Problem 1
You are hired by Blue Moon Consulting (BMC) to conduct a data mining project to improve the targeting of a new financial planning service. The service has been quite successful so far, being marketed over the last 6 months only via a very inexpensive word-of-mouth campaign, and BMC has already garnered a large customer base without any targeting. However, the CIO of BMC believes that very accurate targeting might cost-effectively expand your audience to consumers that word-of-mouth would not reach.
You are given an abridged version of BMC’s data science proposal (found below). Identify 3 things that you believe are weaknesses/flaws in their plan and explain why (3-5 sentences each). I encourage you to refer to the questions associated with the CRISP-DM process and the Appendices in the back of the book (attached as well) if you are struggling to come up feedback.
“We will build a logistic regression (LR) model to predict service uptake for a consumer using data on BMC’s existing customers, including their demographics and their past usage of the service. We believe that logistic regression is the best choice of method because it is a tried-and-true statistical technique, and we can check if the results make sense. If they do make sense, then we can have confidence that the model will be accurate in predicting service uptake. We will then apply the model to BMC’s large database of existing customers and target those whom the LR model predicts to be the most likely to use the service.”
Problem 2
In a departure from your usual work, you are contracted by non-other than Disney to investigate fan-inspired accusations that Marvel superheroes and stories are becoming too “predictable.” Specifically, that “good” and “bad” heroes share too many similar traits and that more creative diversity is needed to keep audiences engaged.
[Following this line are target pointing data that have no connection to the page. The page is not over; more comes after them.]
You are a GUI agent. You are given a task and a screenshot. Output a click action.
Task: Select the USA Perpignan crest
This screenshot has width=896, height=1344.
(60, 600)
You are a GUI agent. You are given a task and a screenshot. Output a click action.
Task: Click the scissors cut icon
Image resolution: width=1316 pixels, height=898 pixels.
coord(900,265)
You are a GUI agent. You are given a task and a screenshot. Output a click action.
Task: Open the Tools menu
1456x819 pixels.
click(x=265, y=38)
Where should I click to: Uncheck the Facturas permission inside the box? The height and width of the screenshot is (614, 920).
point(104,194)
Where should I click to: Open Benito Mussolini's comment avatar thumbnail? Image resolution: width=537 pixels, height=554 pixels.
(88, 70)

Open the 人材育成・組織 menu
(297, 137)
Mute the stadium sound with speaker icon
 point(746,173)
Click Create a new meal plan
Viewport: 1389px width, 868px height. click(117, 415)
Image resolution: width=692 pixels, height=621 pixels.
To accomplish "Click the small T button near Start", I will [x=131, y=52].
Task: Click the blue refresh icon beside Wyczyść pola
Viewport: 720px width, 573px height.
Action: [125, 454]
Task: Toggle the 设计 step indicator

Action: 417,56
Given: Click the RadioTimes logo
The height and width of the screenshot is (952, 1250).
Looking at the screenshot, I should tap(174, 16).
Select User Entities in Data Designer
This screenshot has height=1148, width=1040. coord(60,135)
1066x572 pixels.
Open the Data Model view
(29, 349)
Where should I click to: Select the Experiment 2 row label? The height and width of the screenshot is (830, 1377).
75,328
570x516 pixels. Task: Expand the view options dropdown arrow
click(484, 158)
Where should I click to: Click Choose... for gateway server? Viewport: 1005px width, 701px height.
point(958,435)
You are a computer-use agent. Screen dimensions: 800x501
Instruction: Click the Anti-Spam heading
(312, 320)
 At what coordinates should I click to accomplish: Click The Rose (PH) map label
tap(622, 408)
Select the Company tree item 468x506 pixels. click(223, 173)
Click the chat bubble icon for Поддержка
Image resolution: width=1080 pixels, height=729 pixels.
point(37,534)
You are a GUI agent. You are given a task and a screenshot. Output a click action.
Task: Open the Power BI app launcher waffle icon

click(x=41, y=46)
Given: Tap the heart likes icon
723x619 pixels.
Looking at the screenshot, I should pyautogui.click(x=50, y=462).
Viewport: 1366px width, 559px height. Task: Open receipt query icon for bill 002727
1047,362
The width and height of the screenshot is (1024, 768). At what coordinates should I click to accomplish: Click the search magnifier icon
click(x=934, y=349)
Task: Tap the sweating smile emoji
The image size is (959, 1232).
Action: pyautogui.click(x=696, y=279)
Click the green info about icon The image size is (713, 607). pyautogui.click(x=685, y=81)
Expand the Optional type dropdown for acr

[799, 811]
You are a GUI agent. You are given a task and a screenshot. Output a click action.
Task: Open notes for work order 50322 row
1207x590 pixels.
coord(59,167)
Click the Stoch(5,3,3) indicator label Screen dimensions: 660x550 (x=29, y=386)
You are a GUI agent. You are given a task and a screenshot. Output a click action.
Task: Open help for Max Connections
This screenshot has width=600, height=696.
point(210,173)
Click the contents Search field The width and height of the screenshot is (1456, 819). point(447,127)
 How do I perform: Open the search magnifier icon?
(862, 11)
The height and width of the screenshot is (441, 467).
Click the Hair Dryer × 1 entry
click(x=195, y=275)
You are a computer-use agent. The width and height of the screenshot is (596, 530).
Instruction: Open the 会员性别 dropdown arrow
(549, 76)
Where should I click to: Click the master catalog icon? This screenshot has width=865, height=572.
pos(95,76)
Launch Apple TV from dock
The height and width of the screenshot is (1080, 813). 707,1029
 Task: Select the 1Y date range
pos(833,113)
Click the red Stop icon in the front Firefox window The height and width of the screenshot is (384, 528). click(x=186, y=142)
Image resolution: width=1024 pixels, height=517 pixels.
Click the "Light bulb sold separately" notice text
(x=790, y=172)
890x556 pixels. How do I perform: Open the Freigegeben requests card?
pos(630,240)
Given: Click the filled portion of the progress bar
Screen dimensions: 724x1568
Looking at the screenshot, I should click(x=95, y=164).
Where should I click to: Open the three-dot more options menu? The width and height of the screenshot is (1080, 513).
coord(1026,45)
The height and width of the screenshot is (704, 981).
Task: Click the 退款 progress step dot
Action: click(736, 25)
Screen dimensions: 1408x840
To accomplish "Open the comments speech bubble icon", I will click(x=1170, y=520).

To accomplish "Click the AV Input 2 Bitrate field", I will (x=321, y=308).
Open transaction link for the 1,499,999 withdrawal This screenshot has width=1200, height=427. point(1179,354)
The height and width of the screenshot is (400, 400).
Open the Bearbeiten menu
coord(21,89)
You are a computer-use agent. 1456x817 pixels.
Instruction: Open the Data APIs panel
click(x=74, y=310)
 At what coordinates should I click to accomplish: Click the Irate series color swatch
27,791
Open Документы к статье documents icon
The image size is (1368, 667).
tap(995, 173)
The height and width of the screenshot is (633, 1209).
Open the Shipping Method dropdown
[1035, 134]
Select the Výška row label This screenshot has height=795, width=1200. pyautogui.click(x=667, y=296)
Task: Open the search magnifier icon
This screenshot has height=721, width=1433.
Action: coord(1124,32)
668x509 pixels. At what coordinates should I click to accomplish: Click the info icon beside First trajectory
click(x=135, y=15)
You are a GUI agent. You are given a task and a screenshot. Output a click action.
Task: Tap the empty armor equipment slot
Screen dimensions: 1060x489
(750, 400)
You are provided access to a data set that contains a few attributes on a selection of the most popular superheroes within the Marvel universe. The target variable (alignment) indicates whether the hero is considered “good” or “bad” in the Marvel universe. There are also (when applicable) the following attributes on each hero: gender, race (Human/Non-Human), eye color, hair color, height (in inches), and weight (in pounds).
Run a logistic regression to predict the probability that a hero’s alignment is “good” or “bad.”
Here is the link for the model:
https://bigml.com/shared/logisticregression/gq1lboPQYVy39YYmKm3EMVrrzmH
You need to use predict from the right upper corner, see screenshot below
Once you selected predict you should see the following
Graphical user interface Description automatically generated
In about 8-12 sentences, report the key findings of your analysis based on the prediction above. You should address:
· Any general trends you see in the target variable based on the attributes.
· A discussion of at least one predicted probability using your model and its decision-making importance.
· If and how Disney should address hero alignment being too “predictable” within the Marvel universe based on your analysis.
· What the use of the model could be in future and the potential limits of this analysis.